Un Fondo nazionale per l’efficienza energetica

E’ aperto lo sportello del Fondo Nazionale per l’Efficienza Energetica, mobiliterà 1,7 miliardi di euro di investimenti fino al 2020. Le risorse serviranno a supportare le imprese, le ESCO e la Pubblica Amministrazione per la realizzazione di interventi di efficienza energetica su edifici, impianti e processi produttivi.

Novità: aperto lo sportello per la presentazione delle domande

Chi sono i beneficiari

Le agevolazioni possono essere concesse a tutte le imprese, anche in forma aggregata (comprese le reti di impresa), alle Esco e alle pubbliche amministrazioni.

Cosa finanzia il Fondo

Per le imprese possono essere finanziati i progetti di investimento relativi:

  • al miglioramento dell’efficienza energetica dei processi e dei servizi,
  • e/o all’installazione o potenziamento di impianti per il teleriscaldamento e il teleraffrescamento.

Per gli enti pubblici gli interventi possono riguardare:

  • il miglioramento dell’efficienza energetica  dei servizi e/o delle infrastrutture pubbliche, compresa l’illuminazione pubblica,
  • nonché il miglioramento dell’efficienza energetica degli edifici pubblici e degli edifici destinati all’edilizia popolare.

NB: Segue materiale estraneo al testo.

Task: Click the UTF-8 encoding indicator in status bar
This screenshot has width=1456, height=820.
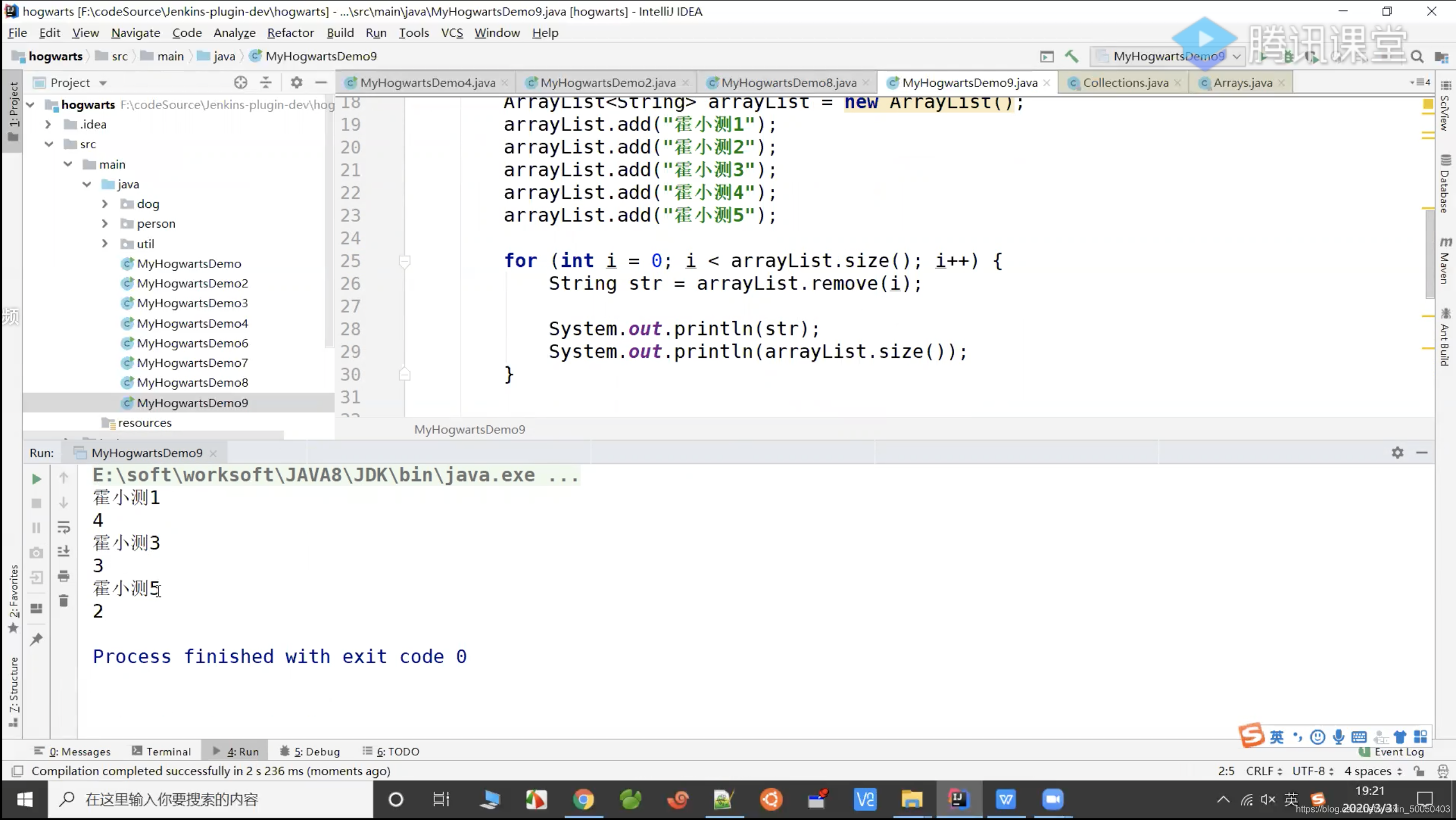Action: pyautogui.click(x=1307, y=771)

Quali sono le spese ammissibili

  •  Consulenze relative alla progettazione dell’intervento, alla direzione lavori, collaudi, studi di fattibilità, attestazioni di prestazione energetica degli edifici e della diagnosi energetica degli edifici pubblici, nella misura massima del 10 per cento del totale dei costi ammissibili;
  • apparecchiature, impianti, macchinari e attrezzature varie – solo se NUOVI (inclusi i sistemi di telegestione, telecontrollo e monitoraggio per la raccolta dei dati riguardanti i risparmi conseguiti)
  • interventi sull’involucro edilizio comprensivi di opere murarie
  • infrastrutture specifiche 

Qual è l’agevolazione

Il finanziamento per entrambi i casi è fissato al tasso dello 0,25%, con differenti condizioni: per le imprese con durata di 10 anni e importo massimo pari a  4 milioni di euro (fino al 70% dei costi agevolabili), per le pa con durata 15 anni e importo massimo di 2 milioni di euro (dal 60% all’80% delle spese).

Come si presenta la domanda

Le domande dovranno essere inviate on line sul sito di Invitalia e saranno valutate secondo l’ordine cronologico di arrivo.